Magia: We’re also looking to do more shows in the provinces. It is different than working in Havana, it can be pretty difficult. We want to maintain a connection to support local artists and know what’s going on in other parts of the country. We’ve been invited to a festival in Las Tunas in November. These can be great spaces to meet other artists from other art forms. Sometimes rappers are stigmatized, but we’ve also met a lot of people who really value what is being done in hip-hop. They’re out there, in the media and they’re within the organizations, and we have to find them.
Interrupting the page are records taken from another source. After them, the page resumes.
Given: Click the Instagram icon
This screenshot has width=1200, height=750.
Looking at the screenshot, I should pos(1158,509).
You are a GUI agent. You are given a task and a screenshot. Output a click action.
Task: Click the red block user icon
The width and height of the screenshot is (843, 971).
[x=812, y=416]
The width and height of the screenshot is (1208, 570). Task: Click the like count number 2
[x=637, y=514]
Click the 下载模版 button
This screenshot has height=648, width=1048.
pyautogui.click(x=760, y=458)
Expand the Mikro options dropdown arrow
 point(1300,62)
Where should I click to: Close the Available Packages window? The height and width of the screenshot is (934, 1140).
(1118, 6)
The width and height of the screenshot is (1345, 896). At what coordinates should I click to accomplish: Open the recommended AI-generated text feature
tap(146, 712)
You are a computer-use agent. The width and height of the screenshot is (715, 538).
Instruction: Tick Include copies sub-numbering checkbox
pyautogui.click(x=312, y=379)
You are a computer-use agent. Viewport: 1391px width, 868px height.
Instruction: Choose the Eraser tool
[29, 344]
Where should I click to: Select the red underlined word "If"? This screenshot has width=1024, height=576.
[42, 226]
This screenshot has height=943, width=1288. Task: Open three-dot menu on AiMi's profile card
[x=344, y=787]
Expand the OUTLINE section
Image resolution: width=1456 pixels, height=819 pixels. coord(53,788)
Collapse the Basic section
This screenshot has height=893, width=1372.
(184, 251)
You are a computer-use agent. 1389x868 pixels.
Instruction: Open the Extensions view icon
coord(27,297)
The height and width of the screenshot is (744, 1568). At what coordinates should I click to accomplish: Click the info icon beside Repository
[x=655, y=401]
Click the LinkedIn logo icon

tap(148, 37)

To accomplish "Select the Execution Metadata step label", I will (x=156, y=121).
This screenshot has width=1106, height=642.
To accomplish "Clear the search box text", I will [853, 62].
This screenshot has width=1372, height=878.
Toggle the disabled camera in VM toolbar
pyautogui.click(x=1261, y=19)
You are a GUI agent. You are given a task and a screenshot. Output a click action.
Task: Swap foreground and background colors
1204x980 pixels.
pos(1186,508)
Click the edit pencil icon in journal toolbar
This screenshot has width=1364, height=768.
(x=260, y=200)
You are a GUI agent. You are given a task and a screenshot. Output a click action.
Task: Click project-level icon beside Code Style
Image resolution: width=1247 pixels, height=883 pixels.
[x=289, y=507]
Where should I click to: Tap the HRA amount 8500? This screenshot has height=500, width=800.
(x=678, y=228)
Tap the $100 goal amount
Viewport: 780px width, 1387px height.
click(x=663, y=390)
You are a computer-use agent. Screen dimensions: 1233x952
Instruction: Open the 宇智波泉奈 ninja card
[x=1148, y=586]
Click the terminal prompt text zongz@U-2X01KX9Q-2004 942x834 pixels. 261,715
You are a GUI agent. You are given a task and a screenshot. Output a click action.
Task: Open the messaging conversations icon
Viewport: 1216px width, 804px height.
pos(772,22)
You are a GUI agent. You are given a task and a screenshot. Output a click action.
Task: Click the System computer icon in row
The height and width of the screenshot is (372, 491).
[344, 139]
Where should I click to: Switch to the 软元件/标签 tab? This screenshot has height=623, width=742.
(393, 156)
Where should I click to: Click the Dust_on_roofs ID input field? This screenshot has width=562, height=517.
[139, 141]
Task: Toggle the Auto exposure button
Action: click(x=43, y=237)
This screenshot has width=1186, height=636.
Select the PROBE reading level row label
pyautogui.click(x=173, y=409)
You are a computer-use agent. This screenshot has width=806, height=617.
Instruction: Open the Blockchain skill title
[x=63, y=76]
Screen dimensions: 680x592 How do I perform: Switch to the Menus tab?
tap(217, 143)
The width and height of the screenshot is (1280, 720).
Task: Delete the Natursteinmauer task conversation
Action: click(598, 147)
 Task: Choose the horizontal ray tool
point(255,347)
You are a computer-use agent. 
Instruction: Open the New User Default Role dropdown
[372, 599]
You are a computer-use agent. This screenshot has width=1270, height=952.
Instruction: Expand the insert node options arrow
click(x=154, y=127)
This is a problem not only for hip-hop artists, but in other genres as well, because in this day and age it is difficult to get exposure for “thinking music”, and intelligent lyrics.

Alexey: Sometimes we complain about the media, “They don’t play our music on the radio or help us promote it” but that’s not 100% true. There are people inside who are willing to take the risks and even hit up against the wall hard. Sometimes we censor ourselves because we think, “This is not to get played” and they surprise us and say, “Give it to me, I’ll put it on”. Can you tell us a little about your plans to create a cultural center?

Magia: For years we’ve been doing this work all over. This apartment used to be our base, but it’s not the same when you have four people living here as it is when the family begins to grow. And the ideas are growing too, and they don’t fit in this living room. In 2013 we did a US tour and we visited a lot of cultural centers and saw how these spaces helped to bring together movements. A place where people can come together to listen to music, read books, have workshops, and a space for the elderly to have their own activities. Now there is a real estate boom here in Cuba and everything is being bought up so quickly that if we don’t act fast we won’t ever be able to afford anything, so we are looking for financing.

Alexey: Here in Regla there are very few cultural options. The cultural center could also be a space that can create employment in the community, and get youth involved. We want to promote the history of black people in Cuba because our young people are growing up with an idea of our past that is not complete. They’re not able to learn about the contributions that people of all colors have made to our country. That’s what we want to achieve in this new stage.

As we wrapped up our conversation, the sounds of Cuban hip hop wafted through the open windows from the empty lot next door. I headed downstairs with Magia and Alexey and observed as they organized the list of performers, young people from all over the city, and even a couple visiting spoken word artists from Costa Rica and Puerto Rico.

The open mic lasted close to 2 hours, packed with local talent: Black youth speaking out and sharing their stories of struggle: against racism, sexism, and ableism, as well as their joys. As Alexey explained, “When people define hip-hop they define it as protest music, but we don’t like to define it that way because hip-hop is life. And in life there are lots of different aspects: sometimes you are angry, you fall in love, you get disappointed, you have a family, you have struggles, you go to parties. It’s not just protest, it’s life, in all its aspects.”